Yesterday, in calculus III class, we learned that the formula of a sphere is given by:
[;(x-h)^2+(y-k)^2+(z-l)^2=r^2;]
where the center is at [;(h,k,l);] and the radius is [;r;]. Now, my professor has decided to give us problems like this:
[;x^2+y^2+z^2-4x+6y-2z+6=0;]
asking whether this is a formula for a sphere, and if so, what is its center and radius. This problem would be solved like this.
[;x^2+y^2+z^2+4x-6y+2z+6=0;]
[;x^2+4x+y^2-6y+z^2+2z=-6;]
[;x^2+4x+4+y^2-6y+9+z^2+2z+1=-6+4+9+1;]
[;(x+2)^2+(y-3)^2+(z-1)^2=8;]
This shows a sphere with a radius of [;2\sqrt{2};] and a center of [;(-2,3,-1);]. (We would not have a sphere if we ended up with a nonpositive radius.)
Now, rather than having to trudge through that work every time we do this problem, I think I'm going to be clever.
Suppose we have a problem in this form:
[;x^2+y^2+z^2+Ax+By+Cz+D=0;]
We can do the same thing to this problem.
[;x^2+y^2+z^2+Ax+By+Cz+D=0;]
[;x^2+Ax+y^2+By+z^2+Cz=-D;]
[;x^2+Ax+\left(\frac{A}{2}\right)^2+y^2+By+\left(\frac{B}{2}\right)^2+z^2+Cz+\left(\frac{C}{2}\right)^2=\left(\frac{A}{2}\right)^2+\left(\frac{B}{2}\right)^2+\left(\frac{C}{2}\right)^2-D;]
[;\left(x+\frac{A}{2}\right)^2+\left(y+\frac{B}{2}\right)^2+\left(z+\frac{C}{2}\right)^2=\frac{A^2+B^2+C^2}{4}-D;]

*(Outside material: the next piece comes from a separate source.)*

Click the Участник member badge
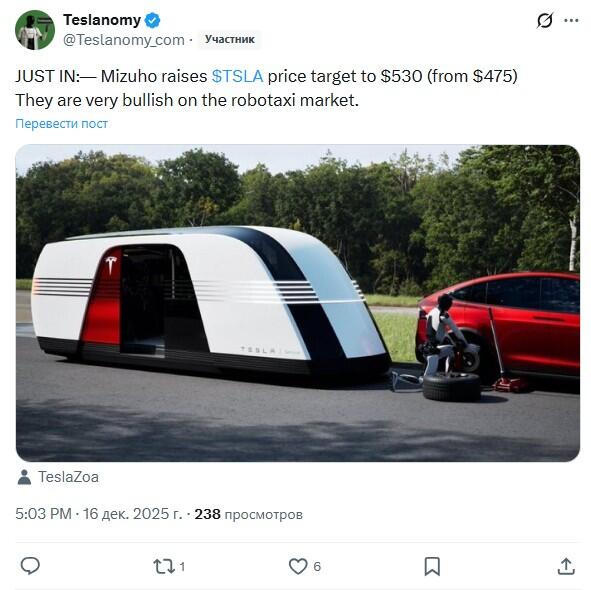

This leaves us a sphere if and only if [;\frac{A^2+B^2+C^2}{4}>D;]. Now if [;D;] is negative, then this will always be true. If [;D;] is zero, then [;A;], [;B;], and [;C;] would all have to be zero for this to be false.
Any sphere, then, has a center of [;\left(-\frac{A}{2},-\frac{B}{2},-\frac{C}{2}\right);] and a radius of [;\frac{\sqrt{A^2+B^2+C^2-4D}}{2};].
I think this is a valid shortcut. What say the rest of you?
[To see formulas:
http://thewe.net/tex]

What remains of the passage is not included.